A baseline that records only presence is like a delivery note that says the parcel arrived, while the box is wet, torn and addressed to the wrong floor.
Competitors make the baseline honest
Some businesses resist including competitors in a first audit. They want to know their own visibility first. I understand the instinct. It still weakens the measurement. AI answers are comparative by shape, even when the prompt does not say “compare.” If an engine names three companies, your visibility depends partly on who else appears and why.
Competitor tracking in a baseline does not need to become a spy exercise. I record competitor names, order, cited sources and description quality in the same answer observations. Then I look for repeated patterns. Are the same competitors cited across engines?
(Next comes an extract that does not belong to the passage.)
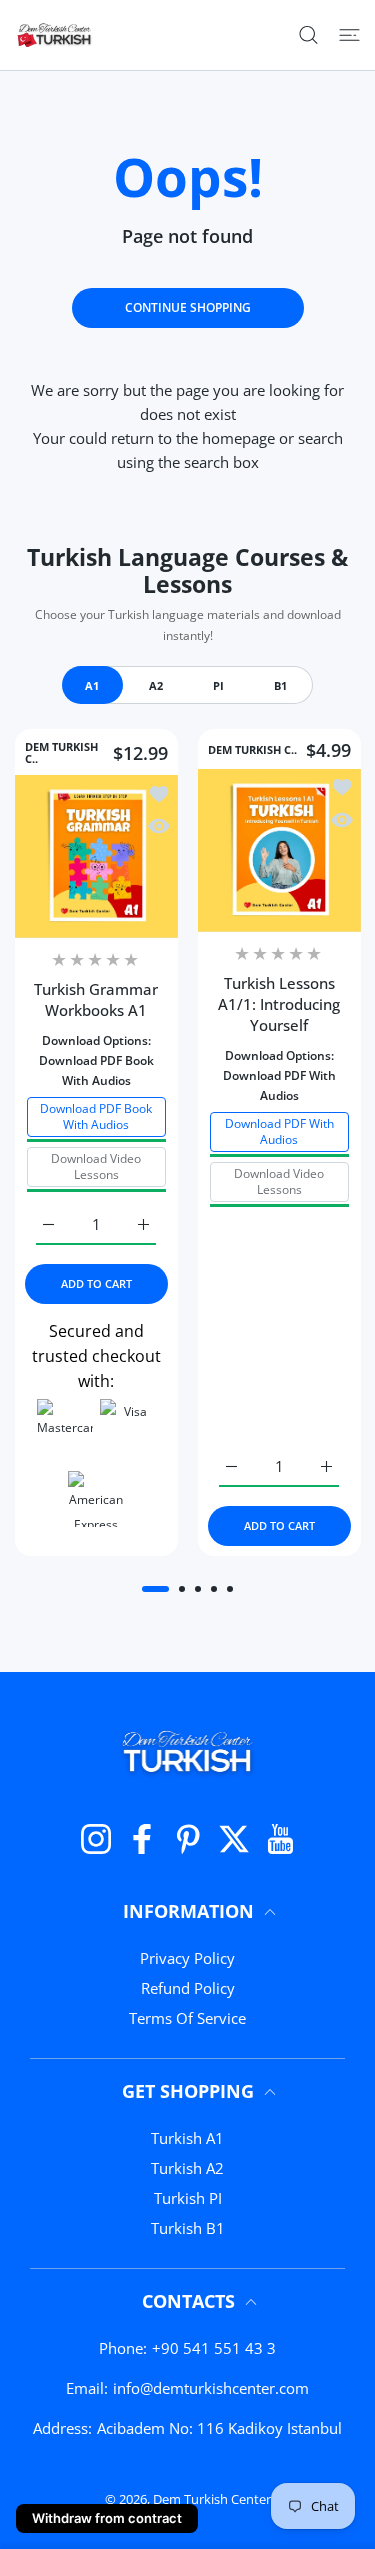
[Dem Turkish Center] (55, 35)
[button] (155, 1589)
Does one competitor dominate English prompts? Does a local rival appear only for one city? Are directories taking answer space that should belong to businesses?
In the service-network scenario, the baseline showed that one local competitor appeared for commercial maintenance because its page used plain customer language and named the building types served. The client’s page was more complete, but it hid the same information under internal service headings. This did not mean copying the competitor. It meant the answer engine had easier evidence elsewhere.
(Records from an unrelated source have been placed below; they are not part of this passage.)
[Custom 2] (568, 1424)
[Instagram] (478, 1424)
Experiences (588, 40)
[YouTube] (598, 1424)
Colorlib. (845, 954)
Competitors also help calibrate whether the category is mature in AI answers. If every run names random businesses and weak sources, the category may be unstable. If the same few competitors appear with strong citations, the business faces a clearer visibility gap. Those conditions require different patience and different corrections.
Without competitors, a baseline can flatter absence. “We appeared twice” sounds decent until you see that a rival appeared ten times with cleaner citations.
The report must preserve the method
The most useful part of a first baseline is not the polished recommendation section. It is the method record. I want the next run to be possible without asking me what I meant. The prompt text, date, engine, language, location intent, run count, competitor set, answer notes and source logs should be clear enough that another careful person could repeat the measurement.
That does not mean the report should be ugly. It means the beauty should not hide the machinery. A short executive note can explain the main pattern. A few charts can help. But the ledger remains the base. If a recommendation cannot be traced back to rows in the ledger, I treat it as a suspicion, not a finding.
The first audit should also mark what is excluded. Maybe Google AI Overviews did not trigger for enough prompts. Maybe English prompts are secondary because the buyer base is French. Maybe one service line is postponed because the company lacks enough pages to test fairly. Exclusions are not weakness. They keep the baseline honest.
When the next monthly monitoring run arrives, the baseline becomes useful in three ways. It shows movement in repeated prompt cells. It reveals new errors against the old accuracy field. It shows whether source changes are helping or hurting. Without that first structured record, every later conversation starts from memory, and memory is a poor analyst after a busy month.
A first audit is not supposed to answer every question. It should make the next question measurable.
The Measurement Note — Signal: the same prompt set can be rerun and compared without reconstructing the method from memory. Distortion: treating a screenshot folder as an audit. Ledger: record exact prompts, engines, languages, run dates, competitors, cited sources, positions and description errors. Next Test: convert ten exploratory prompts into a fixed baseline set, then mark which fields must remain unchanged for the next monthly run.